Di tengah suasana yang belum stabil itu, pada 22 Mei Presiden BJ Habibie menerima laporan terjadinya pergerakan pasukan Angkatan Darat ke Istana dan Patra Jasa, Kuningan atau sekitar kediamannya. Disebutkan, pergerakan pasukan itu tanpa sepengetahuan Panglima ABRI Wiranto .

Mantan Danjen Kopassus Sintong Panjaitan menceritakan, pergerakan pasukan Kostrad itu sebenarnya bisa dicek terlebih dahulu. Namun karena keterbatasan waktu, kehadiran mereka tak sempat dicek.

Saat itu pula Presiden memerintahkan agar jabatan Pangkostrad yang dipegang Letjen TNI Prabowo Subianto dicopot. Tak tanggung-tanggung, jabatan itu harus diserahterimakan hari itu juga, sebelum matahari terbenam.

“Sebelum terbenam?” tanya Wiranto dikisahkan buku Hendro Subroto dalam buku ‘Sintong Panjaitan: Perjalanan Seorang Prajurit Para Komando’ dikutip SINDOnews, Jumat (15/10/2021).

Sintong menyangkal pergantian Pangkostrad terkait dirinya. Sebelumnya Jenderal Baret Merah ini pernah dicopot sebagai Pangdam usai Tragedi Dili.

Sintong menegaskan tak ada keterkaitan apapun mutasi Pangkostrad dengan dirinya. Apalagi disebut sebagai tindakan balas dendam.

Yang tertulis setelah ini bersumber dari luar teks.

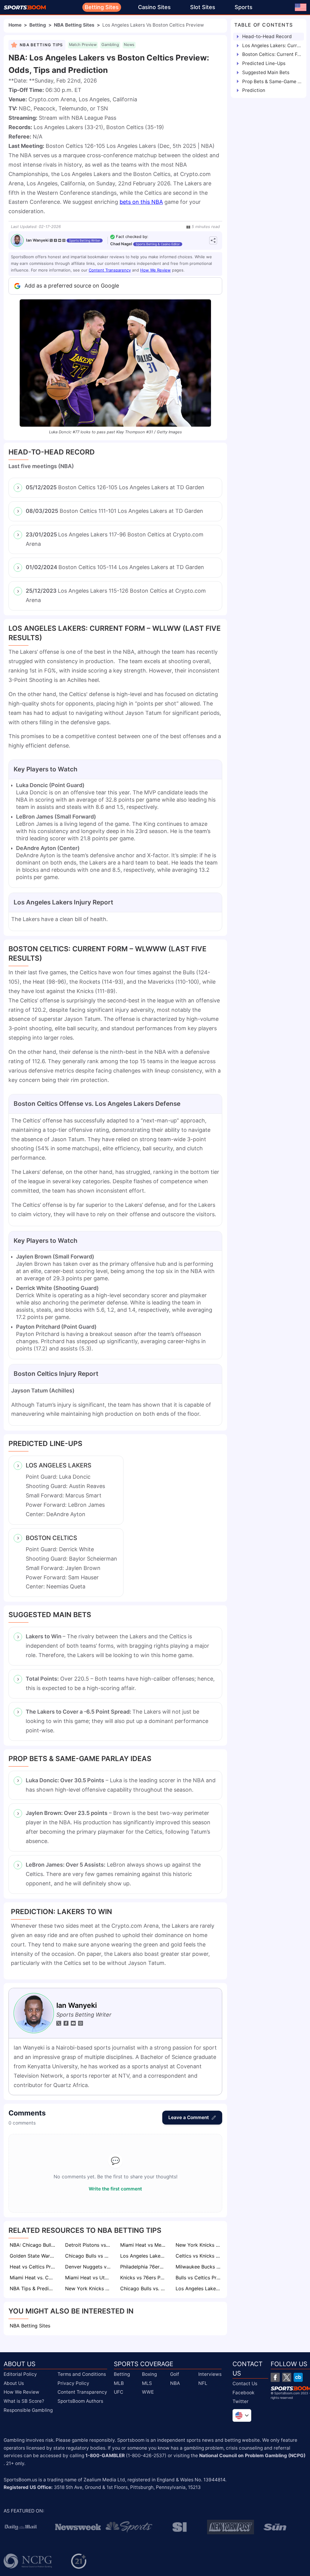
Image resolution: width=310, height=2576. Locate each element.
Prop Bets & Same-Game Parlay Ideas (272, 81)
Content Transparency (110, 270)
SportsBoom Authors (80, 2401)
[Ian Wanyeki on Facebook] (55, 240)
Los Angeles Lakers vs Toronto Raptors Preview (199, 2288)
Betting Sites (102, 7)
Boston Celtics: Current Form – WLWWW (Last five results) (272, 54)
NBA (175, 2383)
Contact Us (244, 2383)
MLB (119, 2383)
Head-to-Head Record (267, 36)
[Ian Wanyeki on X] (51, 240)
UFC (118, 2392)
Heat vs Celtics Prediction (33, 2267)
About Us (14, 2383)
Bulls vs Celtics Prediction (199, 2278)
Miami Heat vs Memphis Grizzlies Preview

“Keputusan itu diberikan langsung oleh Presiden BJ Habibie kepada Jenderal TNI Wiranto, Panglima ABRI. Jadi kalau ada orang yang mengatakan bahwa Prabowo diganti karena Sintong, hal itu tidak benar,” ujarnya.
Pangkostrad Mendadak Dicopot kala Jakarta Mencekam: Kisah Kegentingan 98

Letjen Prabowo Subianto (kiri) berfoto dengan Mayjen Muchdi Purwopranjono yang
menggantikannya menjadi Danjen Kopassus setelah acara serah terima di Jakarta,
28 Maret 1998. Foto/Reuters

Prabowo menepis keras tuduhan yang menyebut dirinya hendak melakukan kudeta. Informasi itu jelas keliru dan salah besar. Demikian ditulis Femi A Soempeno dalam 'Prabowo dari Cijantung Bergerak ke Istana'.

Lulusan Akademi Militer 1974 ini menduga ada kelompok tertentu yang menjadikannya kambing hitam untuk menutupi keterlibatan mereka dalam kerusuhan 13-14 Mei.

Dalam pertemuan di Istana, Prabowo menanyakan apakah Presiden tahu dirinya hendak dicopot dari Pangkostrad. Menurut Femi, Habibie mengaku tahu. Prabowo juga tahu Wiranto telah menginstruksikan pergantian Pangkostrad harus dilakukan hari itu juga.

Dari Istana Prabowo menemui KSAD Soebagyo HS. Jenderal Kopassus itu lantas memberitahu Prabowo akan digeser sebagai Komandan Sekolah Staf dan Komando ABRI di Bandung. Mendengar itu, Prabowo disebut menolak.

Soebagyo memahami penolakan itu. Prabowo baru 63 hari menjabat Pangkostrad. Namun sebagai teman dan atasan, dia memberitahu penolakan itu secara militer tak dapat diterima.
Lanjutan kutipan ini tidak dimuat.